All the data should be printed again exactly as written.

===== INFORMATION GIVEN

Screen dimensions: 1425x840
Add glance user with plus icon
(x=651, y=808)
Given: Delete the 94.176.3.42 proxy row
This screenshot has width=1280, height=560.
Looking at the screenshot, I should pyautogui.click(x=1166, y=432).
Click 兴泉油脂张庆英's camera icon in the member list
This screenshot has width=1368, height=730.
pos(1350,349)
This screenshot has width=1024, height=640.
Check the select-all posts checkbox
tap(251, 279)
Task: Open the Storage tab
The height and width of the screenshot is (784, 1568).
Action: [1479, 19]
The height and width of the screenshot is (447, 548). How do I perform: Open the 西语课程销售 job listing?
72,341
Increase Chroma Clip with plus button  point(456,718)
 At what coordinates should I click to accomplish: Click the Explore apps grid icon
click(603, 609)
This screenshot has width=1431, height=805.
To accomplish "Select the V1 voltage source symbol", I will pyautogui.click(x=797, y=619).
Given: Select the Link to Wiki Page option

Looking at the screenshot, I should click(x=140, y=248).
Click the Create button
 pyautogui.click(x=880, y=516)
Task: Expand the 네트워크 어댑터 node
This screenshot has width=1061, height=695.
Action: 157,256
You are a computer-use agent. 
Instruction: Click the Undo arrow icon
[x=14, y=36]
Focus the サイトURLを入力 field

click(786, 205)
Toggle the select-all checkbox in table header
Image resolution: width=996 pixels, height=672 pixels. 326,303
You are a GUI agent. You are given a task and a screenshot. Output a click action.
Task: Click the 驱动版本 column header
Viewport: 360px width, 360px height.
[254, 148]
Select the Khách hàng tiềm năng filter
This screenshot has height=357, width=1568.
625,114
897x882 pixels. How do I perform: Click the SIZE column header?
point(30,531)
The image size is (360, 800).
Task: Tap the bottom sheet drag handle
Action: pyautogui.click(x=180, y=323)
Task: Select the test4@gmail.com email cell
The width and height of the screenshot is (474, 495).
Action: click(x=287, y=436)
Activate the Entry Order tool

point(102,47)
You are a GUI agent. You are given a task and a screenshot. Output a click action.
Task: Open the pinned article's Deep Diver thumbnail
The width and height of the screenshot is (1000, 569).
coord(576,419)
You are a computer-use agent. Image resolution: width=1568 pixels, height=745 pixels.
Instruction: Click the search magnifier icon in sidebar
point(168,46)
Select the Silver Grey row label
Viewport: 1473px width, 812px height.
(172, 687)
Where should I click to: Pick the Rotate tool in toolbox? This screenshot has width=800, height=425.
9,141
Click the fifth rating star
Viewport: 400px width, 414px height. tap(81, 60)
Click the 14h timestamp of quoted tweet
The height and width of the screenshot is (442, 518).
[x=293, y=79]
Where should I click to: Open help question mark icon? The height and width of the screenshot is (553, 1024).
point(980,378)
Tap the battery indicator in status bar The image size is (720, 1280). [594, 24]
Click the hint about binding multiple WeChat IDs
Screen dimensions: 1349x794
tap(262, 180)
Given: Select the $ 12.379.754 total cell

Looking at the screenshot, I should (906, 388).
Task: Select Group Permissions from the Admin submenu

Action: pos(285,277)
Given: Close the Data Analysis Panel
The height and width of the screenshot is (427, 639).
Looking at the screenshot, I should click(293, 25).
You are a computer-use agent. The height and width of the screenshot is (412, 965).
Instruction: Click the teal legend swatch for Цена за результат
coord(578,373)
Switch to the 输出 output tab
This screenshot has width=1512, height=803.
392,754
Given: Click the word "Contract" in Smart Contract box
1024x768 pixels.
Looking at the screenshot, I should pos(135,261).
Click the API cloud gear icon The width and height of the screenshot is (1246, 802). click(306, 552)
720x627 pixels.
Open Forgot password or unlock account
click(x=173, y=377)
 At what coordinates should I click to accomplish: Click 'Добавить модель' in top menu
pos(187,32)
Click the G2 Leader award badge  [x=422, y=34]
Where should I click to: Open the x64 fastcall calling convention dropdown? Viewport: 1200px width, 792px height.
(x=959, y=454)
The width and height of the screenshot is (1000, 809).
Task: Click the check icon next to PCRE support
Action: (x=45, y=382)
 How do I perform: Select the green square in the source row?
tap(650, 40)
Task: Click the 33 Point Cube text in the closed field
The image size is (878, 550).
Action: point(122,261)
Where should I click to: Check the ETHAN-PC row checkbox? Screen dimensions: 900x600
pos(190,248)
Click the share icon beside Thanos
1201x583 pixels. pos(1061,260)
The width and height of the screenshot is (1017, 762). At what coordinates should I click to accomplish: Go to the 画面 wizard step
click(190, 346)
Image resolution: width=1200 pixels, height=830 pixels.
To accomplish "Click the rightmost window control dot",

==========

RESPONSE FOR THIS EXERCISE:
Screen dimensions: 1425x840
Add glance user with plus icon
(x=651, y=808)
Given: Delete the 94.176.3.42 proxy row
This screenshot has width=1280, height=560.
Looking at the screenshot, I should pyautogui.click(x=1166, y=432).
Click 兴泉油脂张庆英's camera icon in the member list
This screenshot has width=1368, height=730.
pos(1350,349)
This screenshot has width=1024, height=640.
Check the select-all posts checkbox
tap(251, 279)
Task: Open the Storage tab
The height and width of the screenshot is (784, 1568).
Action: [1479, 19]
The height and width of the screenshot is (447, 548). How do I perform: Open the 西语课程销售 job listing?
72,341
Increase Chroma Clip with plus button  point(456,718)
 At what coordinates should I click to accomplish: Click the Explore apps grid icon
click(603, 609)
This screenshot has width=1431, height=805.
To accomplish "Select the V1 voltage source symbol", I will pyautogui.click(x=797, y=619).
Given: Select the Link to Wiki Page option

Looking at the screenshot, I should click(x=140, y=248).
Click the Create button
 pyautogui.click(x=880, y=516)
Task: Expand the 네트워크 어댑터 node
This screenshot has width=1061, height=695.
Action: 157,256
You are a computer-use agent. 
Instruction: Click the Undo arrow icon
[x=14, y=36]
Focus the サイトURLを入力 field

click(786, 205)
Toggle the select-all checkbox in table header
Image resolution: width=996 pixels, height=672 pixels. 326,303
You are a GUI agent. You are given a task and a screenshot. Output a click action.
Task: Click the 驱动版本 column header
Viewport: 360px width, 360px height.
[254, 148]
Select the Khách hàng tiềm năng filter
This screenshot has height=357, width=1568.
625,114
897x882 pixels. How do I perform: Click the SIZE column header?
point(30,531)
The image size is (360, 800).
Task: Tap the bottom sheet drag handle
Action: pyautogui.click(x=180, y=323)
Task: Select the test4@gmail.com email cell
The width and height of the screenshot is (474, 495).
Action: click(x=287, y=436)
Activate the Entry Order tool

point(102,47)
You are a GUI agent. You are given a task and a screenshot. Output a click action.
Task: Open the pinned article's Deep Diver thumbnail
The width and height of the screenshot is (1000, 569).
coord(576,419)
You are a computer-use agent. Image resolution: width=1568 pixels, height=745 pixels.
Instruction: Click the search magnifier icon in sidebar
point(168,46)
Select the Silver Grey row label
Viewport: 1473px width, 812px height.
(172, 687)
Where should I click to: Pick the Rotate tool in toolbox? This screenshot has width=800, height=425.
9,141
Click the fifth rating star
Viewport: 400px width, 414px height. tap(81, 60)
Click the 14h timestamp of quoted tweet
The height and width of the screenshot is (442, 518).
[x=293, y=79]
Where should I click to: Open help question mark icon? The height and width of the screenshot is (553, 1024).
point(980,378)
Tap the battery indicator in status bar The image size is (720, 1280). [594, 24]
Click the hint about binding multiple WeChat IDs
Screen dimensions: 1349x794
tap(262, 180)
Given: Select the $ 12.379.754 total cell

Looking at the screenshot, I should (906, 388).
Task: Select Group Permissions from the Admin submenu

Action: pos(285,277)
Given: Close the Data Analysis Panel
The height and width of the screenshot is (427, 639).
Looking at the screenshot, I should click(293, 25).
You are a computer-use agent. The height and width of the screenshot is (412, 965).
Instruction: Click the teal legend swatch for Цена за результат
coord(578,373)
Switch to the 输出 output tab
This screenshot has width=1512, height=803.
392,754
Given: Click the word "Contract" in Smart Contract box
1024x768 pixels.
Looking at the screenshot, I should pos(135,261).
Click the API cloud gear icon The width and height of the screenshot is (1246, 802). click(306, 552)
720x627 pixels.
Open Forgot password or unlock account
click(x=173, y=377)
 At what coordinates should I click to accomplish: Click 'Добавить модель' in top menu
pos(187,32)
Click the G2 Leader award badge  [x=422, y=34]
Where should I click to: Open the x64 fastcall calling convention dropdown? Viewport: 1200px width, 792px height.
(x=959, y=454)
The width and height of the screenshot is (1000, 809).
Task: Click the check icon next to PCRE support
Action: (x=45, y=382)
 How do I perform: Select the green square in the source row?
tap(650, 40)
Task: Click the 33 Point Cube text in the closed field
The image size is (878, 550).
Action: point(122,261)
Where should I click to: Check the ETHAN-PC row checkbox? Screen dimensions: 900x600
pos(190,248)
Click the share icon beside Thanos
1201x583 pixels. pos(1061,260)
The width and height of the screenshot is (1017, 762). At what coordinates should I click to accomplish: Go to the 画面 wizard step
click(190, 346)
Image resolution: width=1200 pixels, height=830 pixels.
To accomplish "Click the rightmost window control dot",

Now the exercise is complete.